There were no regrets from Oberstar, he said, either on the campaign or over tough votes taken this year on the contentious health care or stimulus laws, which Cravaack campaigned heavily against. And as it has each of his previous 18 elections, this one ended with a “thank you.”
“I say thank you again for the privilege of serving the people of the 8th District which I love and whom I love,” Oberstar said, choking up slightly.
He discussed his legacy simply by looking about through the 8th District and naming what he saw.
“The bridge over Interstate 35 at North Branch will be there long after I leave office and long after my successor leaves office,” Oberstar said, beginning to list a set of infrastructure projects that included roads, highways, railways, airports, trails, ports and paths that wouldn’t have been completed without him — a list that could have gone on for hours more that Oberstar was willing to speak.
Oberstar’s best vote, he said, came in his first term in Congress when he authored a bill to secure a cost-of-living increase for 174 retired lighthouse operators who had been overlooked in a previous bill. It came at the request of a man in Two Harbors who died days after President Ford signed the bill into law.

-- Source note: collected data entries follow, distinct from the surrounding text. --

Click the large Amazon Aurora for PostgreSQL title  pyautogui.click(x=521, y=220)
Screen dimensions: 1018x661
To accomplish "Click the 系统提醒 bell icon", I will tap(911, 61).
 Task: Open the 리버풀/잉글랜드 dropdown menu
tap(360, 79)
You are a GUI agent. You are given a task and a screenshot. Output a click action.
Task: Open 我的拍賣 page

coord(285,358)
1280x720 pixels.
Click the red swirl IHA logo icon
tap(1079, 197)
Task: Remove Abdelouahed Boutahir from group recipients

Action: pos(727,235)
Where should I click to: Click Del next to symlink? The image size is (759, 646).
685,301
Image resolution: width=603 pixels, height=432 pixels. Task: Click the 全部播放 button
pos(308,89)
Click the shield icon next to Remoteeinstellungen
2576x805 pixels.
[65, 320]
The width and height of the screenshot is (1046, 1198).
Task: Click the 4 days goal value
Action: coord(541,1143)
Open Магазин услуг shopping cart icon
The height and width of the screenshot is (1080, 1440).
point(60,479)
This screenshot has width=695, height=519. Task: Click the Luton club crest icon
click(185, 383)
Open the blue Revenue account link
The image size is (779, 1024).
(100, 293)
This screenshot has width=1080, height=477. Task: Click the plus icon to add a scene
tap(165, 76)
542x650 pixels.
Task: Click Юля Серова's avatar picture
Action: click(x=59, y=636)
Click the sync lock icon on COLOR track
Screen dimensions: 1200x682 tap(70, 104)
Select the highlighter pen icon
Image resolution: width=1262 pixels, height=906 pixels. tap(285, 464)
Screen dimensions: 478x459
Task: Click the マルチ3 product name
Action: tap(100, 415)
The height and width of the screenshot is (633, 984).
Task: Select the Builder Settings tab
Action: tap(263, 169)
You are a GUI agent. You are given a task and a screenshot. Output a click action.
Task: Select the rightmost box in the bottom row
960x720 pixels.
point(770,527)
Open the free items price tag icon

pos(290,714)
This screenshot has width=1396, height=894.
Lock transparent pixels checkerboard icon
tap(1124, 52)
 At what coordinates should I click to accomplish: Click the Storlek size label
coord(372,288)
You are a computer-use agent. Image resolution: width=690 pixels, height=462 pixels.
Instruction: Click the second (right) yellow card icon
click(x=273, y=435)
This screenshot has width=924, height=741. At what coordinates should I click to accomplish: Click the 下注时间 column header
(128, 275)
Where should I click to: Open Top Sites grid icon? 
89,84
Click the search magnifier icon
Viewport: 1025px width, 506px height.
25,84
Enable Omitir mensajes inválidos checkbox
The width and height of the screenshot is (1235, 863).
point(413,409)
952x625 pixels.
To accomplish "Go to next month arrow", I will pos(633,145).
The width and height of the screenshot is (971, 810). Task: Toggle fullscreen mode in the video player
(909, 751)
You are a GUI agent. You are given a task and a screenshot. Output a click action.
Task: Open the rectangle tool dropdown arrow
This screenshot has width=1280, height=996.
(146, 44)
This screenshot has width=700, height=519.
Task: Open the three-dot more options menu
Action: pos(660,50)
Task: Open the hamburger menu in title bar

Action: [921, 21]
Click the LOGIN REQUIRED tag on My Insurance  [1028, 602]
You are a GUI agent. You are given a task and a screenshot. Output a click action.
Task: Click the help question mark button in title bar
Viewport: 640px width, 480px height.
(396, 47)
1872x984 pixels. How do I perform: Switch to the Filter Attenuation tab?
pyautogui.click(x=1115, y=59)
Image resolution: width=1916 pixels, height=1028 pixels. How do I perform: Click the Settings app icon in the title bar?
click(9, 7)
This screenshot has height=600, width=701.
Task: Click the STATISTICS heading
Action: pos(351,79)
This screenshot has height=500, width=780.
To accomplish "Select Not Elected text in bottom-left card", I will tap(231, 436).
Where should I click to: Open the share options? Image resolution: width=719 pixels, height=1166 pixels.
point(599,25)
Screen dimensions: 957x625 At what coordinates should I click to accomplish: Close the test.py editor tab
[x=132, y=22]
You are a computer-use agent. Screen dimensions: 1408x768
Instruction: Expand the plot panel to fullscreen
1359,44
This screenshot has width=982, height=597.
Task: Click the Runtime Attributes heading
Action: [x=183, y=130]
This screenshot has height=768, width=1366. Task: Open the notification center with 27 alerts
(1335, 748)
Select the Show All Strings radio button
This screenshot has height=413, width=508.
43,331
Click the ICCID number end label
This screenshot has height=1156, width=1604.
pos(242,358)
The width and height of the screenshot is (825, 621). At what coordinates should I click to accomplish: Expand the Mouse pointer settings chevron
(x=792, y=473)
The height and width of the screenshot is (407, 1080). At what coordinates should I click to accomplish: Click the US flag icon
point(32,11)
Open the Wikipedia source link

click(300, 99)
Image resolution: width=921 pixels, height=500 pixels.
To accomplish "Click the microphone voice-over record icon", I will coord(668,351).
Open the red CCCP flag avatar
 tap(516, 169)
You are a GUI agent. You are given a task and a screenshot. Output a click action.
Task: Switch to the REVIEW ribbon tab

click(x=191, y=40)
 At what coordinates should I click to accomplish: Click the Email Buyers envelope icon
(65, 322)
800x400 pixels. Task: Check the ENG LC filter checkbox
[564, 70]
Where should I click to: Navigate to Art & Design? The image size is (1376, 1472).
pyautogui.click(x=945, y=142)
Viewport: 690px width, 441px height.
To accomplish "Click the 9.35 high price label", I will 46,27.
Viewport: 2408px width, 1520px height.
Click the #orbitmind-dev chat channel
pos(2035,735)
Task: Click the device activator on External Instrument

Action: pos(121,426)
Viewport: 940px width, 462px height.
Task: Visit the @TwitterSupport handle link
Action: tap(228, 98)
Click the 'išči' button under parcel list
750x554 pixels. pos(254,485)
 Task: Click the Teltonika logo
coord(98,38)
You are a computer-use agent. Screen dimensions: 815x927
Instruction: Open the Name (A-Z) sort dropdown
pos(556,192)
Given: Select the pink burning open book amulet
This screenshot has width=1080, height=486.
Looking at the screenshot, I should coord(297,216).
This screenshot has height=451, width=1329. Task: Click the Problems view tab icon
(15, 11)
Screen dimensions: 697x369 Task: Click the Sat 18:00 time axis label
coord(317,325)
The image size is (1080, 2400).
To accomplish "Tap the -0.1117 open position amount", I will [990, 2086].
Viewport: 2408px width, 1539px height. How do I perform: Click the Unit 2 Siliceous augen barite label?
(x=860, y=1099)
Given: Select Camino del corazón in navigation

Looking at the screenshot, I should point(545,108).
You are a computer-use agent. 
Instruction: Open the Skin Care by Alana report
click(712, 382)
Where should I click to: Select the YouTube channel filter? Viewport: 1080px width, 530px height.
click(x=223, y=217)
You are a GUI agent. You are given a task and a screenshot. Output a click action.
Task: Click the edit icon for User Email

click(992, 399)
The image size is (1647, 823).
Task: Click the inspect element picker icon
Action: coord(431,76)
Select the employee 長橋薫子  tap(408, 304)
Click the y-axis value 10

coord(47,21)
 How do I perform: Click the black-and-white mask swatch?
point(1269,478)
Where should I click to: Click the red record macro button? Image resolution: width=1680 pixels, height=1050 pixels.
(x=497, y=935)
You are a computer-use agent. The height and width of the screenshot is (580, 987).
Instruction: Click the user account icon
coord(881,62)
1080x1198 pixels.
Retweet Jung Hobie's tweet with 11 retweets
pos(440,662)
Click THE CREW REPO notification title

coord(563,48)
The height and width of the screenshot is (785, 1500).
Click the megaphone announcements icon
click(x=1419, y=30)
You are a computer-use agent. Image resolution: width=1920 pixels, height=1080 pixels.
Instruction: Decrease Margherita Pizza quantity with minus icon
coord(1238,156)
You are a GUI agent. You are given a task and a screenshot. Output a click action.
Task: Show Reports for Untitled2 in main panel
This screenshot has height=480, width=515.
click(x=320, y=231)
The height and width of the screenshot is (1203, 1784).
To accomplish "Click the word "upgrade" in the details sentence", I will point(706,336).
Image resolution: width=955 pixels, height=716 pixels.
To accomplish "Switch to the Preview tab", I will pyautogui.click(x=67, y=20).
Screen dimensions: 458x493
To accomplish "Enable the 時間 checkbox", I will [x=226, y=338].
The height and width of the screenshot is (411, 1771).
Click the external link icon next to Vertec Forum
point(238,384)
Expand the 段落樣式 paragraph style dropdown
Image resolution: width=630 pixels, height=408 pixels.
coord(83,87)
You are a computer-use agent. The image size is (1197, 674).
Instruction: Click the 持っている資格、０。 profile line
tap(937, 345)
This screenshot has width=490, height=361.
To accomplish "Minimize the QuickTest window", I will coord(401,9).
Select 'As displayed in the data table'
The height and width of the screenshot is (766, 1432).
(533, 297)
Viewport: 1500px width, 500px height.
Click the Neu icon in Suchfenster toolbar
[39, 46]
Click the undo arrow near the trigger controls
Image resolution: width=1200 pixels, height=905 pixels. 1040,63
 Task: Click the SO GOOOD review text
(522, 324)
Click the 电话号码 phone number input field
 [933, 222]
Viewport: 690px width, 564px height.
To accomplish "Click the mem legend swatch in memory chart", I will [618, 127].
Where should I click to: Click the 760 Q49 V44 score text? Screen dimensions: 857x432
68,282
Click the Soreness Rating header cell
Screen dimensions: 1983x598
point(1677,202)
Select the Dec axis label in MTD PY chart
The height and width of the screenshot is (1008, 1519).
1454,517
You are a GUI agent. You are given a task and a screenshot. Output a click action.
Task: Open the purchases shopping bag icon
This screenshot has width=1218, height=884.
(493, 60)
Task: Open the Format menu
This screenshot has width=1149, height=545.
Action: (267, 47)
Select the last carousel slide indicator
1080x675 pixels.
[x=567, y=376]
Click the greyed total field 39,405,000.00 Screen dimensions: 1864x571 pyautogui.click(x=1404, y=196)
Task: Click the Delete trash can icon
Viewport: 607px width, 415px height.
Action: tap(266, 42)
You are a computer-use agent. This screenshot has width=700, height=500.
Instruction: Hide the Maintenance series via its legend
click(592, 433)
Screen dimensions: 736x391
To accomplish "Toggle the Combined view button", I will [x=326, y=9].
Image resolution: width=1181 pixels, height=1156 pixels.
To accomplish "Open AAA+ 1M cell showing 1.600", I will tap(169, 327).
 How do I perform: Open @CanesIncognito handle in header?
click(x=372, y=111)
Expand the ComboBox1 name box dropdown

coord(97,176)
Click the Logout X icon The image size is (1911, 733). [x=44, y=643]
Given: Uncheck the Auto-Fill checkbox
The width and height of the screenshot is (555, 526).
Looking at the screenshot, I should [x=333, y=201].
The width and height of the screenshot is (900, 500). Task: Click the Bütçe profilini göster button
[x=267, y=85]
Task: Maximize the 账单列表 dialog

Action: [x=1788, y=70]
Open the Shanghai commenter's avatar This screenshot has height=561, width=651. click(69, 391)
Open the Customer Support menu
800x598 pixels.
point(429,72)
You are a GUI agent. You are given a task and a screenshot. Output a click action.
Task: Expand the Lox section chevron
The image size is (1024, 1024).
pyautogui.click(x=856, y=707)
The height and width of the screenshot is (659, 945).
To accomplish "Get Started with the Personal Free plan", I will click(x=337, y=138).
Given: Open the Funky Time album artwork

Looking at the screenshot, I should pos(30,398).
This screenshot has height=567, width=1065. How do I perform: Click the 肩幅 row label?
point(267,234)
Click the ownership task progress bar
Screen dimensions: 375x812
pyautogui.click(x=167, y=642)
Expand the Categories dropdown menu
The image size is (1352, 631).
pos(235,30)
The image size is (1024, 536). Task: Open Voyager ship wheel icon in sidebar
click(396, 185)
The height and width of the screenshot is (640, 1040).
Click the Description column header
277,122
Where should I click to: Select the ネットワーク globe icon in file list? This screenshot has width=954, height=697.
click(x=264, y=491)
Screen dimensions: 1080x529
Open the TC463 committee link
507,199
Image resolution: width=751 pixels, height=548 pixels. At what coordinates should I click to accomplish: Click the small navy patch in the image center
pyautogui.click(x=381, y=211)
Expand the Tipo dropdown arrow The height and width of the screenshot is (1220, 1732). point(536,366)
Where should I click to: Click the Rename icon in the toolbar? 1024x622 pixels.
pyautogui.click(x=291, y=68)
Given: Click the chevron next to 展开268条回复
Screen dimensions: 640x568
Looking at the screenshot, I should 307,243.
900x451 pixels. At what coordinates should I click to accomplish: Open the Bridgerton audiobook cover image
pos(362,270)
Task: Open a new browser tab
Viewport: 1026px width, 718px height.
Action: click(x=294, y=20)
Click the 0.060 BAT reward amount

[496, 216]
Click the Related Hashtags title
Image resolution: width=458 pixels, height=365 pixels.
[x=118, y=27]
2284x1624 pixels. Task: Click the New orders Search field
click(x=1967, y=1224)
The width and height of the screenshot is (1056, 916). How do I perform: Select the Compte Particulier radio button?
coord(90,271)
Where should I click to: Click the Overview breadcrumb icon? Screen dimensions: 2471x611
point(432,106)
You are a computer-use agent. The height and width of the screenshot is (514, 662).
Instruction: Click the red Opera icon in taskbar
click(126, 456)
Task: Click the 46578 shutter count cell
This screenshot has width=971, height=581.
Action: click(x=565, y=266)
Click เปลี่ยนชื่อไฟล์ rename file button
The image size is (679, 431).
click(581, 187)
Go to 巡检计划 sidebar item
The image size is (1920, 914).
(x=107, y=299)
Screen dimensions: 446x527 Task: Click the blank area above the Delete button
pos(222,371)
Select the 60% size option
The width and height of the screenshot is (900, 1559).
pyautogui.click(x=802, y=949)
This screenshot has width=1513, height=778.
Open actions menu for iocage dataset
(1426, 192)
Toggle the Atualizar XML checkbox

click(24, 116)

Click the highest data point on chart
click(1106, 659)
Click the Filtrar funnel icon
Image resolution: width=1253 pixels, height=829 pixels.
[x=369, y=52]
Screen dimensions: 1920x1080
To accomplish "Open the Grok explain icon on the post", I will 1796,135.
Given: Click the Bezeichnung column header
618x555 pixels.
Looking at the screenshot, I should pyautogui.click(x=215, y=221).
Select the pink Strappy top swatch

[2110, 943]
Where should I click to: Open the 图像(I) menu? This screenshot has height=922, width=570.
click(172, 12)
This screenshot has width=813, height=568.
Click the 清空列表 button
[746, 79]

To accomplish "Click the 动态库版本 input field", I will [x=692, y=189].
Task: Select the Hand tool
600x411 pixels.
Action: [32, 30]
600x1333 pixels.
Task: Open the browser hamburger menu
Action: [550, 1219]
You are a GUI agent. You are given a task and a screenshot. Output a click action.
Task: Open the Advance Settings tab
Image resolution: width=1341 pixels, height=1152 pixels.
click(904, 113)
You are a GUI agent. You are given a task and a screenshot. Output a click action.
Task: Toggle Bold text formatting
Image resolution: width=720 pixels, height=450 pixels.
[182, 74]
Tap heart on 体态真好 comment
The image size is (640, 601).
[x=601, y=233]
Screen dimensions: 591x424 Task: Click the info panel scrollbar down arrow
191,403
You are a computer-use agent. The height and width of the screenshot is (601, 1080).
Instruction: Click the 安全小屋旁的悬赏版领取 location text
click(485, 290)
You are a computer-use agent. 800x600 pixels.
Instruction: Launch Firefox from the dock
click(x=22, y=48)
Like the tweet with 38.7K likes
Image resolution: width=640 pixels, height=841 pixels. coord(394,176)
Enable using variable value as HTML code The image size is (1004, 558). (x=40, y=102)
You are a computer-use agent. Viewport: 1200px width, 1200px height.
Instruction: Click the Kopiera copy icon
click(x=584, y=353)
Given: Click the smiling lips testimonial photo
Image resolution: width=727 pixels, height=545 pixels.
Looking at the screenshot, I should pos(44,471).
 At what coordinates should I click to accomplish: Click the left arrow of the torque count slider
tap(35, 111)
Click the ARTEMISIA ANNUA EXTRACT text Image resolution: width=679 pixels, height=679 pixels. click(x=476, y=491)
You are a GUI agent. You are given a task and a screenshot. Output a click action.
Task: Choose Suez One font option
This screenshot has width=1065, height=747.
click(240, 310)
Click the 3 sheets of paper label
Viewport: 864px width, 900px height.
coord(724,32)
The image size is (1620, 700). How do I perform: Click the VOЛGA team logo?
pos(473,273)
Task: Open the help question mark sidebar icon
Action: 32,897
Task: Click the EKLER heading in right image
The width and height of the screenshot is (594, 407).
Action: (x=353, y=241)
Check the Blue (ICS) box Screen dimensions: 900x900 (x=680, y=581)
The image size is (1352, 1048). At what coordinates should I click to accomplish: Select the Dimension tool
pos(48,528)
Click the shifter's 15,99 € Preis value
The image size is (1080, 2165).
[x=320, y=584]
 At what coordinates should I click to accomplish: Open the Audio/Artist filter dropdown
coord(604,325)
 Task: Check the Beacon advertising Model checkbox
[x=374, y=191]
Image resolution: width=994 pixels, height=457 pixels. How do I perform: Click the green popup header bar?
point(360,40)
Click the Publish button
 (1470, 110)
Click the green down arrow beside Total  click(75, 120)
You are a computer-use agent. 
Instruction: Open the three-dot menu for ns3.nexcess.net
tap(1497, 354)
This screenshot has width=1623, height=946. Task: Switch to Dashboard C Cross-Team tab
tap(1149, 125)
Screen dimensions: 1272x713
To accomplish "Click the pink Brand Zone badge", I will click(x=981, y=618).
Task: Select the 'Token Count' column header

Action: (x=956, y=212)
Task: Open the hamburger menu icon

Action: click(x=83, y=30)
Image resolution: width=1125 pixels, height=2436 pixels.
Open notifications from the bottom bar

The man’s widow wrote Oberstar saying that her husband died “knowing that government could work, even only for one person.”
“There is much more of which I am proud,” Oberstar concluded. “Much more of which I am grate to have the opportunity to have accomplished, but I go with peace of mind and heart, but with sadness.”
“I’ve loved the opportunity to serve the people of this district.”
After the press conference, a reporter asked Oberstar’s spokesman John Schadl if this was the end of a dynasty.
No, Schadl replied. “It’s the end of an era.”